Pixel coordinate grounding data
■ ■ ■ ■ ■ ■ ■
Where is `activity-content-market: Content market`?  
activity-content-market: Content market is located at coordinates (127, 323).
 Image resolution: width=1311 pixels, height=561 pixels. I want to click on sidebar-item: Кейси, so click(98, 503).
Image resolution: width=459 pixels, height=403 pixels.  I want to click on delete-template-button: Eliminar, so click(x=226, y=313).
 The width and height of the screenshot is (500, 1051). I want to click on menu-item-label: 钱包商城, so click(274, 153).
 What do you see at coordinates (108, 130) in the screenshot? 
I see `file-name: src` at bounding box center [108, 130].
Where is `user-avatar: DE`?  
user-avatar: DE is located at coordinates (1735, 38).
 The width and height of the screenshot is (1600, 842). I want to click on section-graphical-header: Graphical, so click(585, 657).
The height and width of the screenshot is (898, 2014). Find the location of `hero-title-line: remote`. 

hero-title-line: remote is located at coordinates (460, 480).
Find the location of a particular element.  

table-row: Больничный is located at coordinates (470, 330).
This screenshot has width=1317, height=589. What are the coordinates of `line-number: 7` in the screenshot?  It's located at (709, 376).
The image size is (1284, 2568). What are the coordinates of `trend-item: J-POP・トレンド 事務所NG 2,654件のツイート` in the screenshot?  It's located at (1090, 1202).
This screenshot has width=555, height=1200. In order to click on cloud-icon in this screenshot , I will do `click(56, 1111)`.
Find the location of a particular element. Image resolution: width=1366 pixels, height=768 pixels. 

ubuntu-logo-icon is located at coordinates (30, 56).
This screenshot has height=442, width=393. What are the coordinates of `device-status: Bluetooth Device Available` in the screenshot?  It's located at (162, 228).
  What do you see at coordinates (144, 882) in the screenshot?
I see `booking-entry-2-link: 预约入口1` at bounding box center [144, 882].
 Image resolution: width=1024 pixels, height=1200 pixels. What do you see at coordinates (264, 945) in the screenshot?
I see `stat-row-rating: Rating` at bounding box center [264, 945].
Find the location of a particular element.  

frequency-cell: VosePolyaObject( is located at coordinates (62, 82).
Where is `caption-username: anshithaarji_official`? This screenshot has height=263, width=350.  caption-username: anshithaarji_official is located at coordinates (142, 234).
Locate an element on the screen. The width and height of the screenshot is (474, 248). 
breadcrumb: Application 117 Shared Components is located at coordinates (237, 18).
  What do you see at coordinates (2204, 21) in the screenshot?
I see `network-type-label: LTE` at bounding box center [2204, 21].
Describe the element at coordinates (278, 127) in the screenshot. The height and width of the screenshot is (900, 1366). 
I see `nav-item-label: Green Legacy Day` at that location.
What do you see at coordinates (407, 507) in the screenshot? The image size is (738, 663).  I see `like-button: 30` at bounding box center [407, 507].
■ ■ ■ ■ ■ ■ ■
▸ **WORK ORDER**: Return each line from the records above that contains the string "Content". Only a match with the same capitalization counts.

▸ **REPLY**:
Where is `activity-content-market: Content market`?  
activity-content-market: Content market is located at coordinates (127, 323).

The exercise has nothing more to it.